Introduction: Distal transradial artery access (DTRA) has recently gained attention due to potential benefits in terms of local complications. In this meta-analysis, we aimed to evaluate the utility of DTRA compared to conventional transradial artery access (CTRA) for coronary angiography and intervention.
Method: Multiple databases were searched from inception through May 2021 for all the studies that evaluated the efficacy and safety of DTRA in the coronary field. The primary outcome was the access success rate. The secondary outcomes were periprocedural local complications (site hematoma, radial artery occlusion, and spasm) and procedural characteristics (cannulation, fluoroscopy, procedure, and radial artery compression times). All meta-analyses were conducted using a random-effect model.

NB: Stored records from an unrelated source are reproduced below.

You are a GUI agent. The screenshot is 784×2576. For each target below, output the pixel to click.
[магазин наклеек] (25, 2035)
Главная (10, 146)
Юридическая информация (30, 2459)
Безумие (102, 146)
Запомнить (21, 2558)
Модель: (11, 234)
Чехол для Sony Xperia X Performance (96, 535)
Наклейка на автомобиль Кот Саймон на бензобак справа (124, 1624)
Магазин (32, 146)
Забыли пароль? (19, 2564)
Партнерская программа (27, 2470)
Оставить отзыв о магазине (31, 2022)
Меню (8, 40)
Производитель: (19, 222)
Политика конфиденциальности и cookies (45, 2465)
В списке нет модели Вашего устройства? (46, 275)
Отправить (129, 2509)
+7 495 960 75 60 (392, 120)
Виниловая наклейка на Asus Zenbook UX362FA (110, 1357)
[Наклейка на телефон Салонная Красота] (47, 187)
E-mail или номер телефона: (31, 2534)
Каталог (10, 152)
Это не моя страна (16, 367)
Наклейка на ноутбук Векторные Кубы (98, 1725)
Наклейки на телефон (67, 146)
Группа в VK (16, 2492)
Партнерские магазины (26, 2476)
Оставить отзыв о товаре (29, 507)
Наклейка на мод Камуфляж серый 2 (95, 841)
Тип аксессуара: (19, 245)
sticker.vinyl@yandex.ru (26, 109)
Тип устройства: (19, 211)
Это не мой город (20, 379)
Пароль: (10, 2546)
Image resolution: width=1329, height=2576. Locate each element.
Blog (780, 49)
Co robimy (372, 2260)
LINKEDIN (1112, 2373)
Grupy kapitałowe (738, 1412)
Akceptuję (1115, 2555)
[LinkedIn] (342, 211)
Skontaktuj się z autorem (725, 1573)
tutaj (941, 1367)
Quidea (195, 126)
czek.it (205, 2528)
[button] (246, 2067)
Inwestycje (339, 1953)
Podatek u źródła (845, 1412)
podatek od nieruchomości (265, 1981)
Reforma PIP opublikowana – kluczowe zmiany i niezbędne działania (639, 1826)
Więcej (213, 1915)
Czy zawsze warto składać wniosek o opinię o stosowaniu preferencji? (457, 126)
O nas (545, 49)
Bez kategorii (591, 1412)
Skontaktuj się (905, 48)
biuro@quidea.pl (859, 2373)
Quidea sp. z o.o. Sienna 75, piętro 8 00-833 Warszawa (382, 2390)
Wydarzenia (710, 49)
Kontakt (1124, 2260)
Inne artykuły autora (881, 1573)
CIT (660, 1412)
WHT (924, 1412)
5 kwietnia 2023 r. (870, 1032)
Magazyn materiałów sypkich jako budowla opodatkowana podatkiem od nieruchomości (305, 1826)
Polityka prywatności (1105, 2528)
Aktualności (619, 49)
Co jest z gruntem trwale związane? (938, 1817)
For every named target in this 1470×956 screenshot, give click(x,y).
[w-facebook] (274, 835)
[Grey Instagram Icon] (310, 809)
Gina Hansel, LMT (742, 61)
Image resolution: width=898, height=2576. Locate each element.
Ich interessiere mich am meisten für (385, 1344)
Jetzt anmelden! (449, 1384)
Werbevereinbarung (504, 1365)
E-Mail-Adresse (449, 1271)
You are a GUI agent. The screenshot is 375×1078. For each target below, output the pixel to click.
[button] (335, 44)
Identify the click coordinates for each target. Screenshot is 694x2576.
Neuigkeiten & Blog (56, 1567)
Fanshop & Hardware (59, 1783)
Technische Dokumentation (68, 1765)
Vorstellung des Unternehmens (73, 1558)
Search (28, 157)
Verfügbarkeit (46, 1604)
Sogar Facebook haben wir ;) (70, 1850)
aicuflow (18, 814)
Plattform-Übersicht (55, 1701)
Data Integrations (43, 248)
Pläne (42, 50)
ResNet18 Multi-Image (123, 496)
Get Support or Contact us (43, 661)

Results: A total of 12 studies (including four randomized control trials) with 1634 patients who underwent DTRA vs. 1657 with CTRA were included in the final analysis. The access success rate was similar between the two groups (odds ratio (OR):0.62; 95% confidence interval (CI):0.30-1.26; P = 0.18; I2 = 61%). DTRA was associated with a statistically significant lower rate of radial artery occlusion (OR:0.36; 95% CI: 0.22-0.59; P < 0.001; I2 = 0%) but similar rates of radial artery spasm and site hematoma when compared to CTRA. Regarding the procedural characteristics, despite having a longer canulation time (mean difference (min.) [MD] 0.89, 95% CI 0.36-1.42; P < 0.0001), DTRA was associated with shorter compression time and comparable fluoroscopy and procedure times.
Conclusions: Our meta-analysis demonstrates that the DTRA is effective and safe with superiority in preventing radial artery occlusion when compared to CTRA.
Keywords: Catheterization; Coronary angiography; Distal radial; Proximal radial; Snuffbox; Transradial.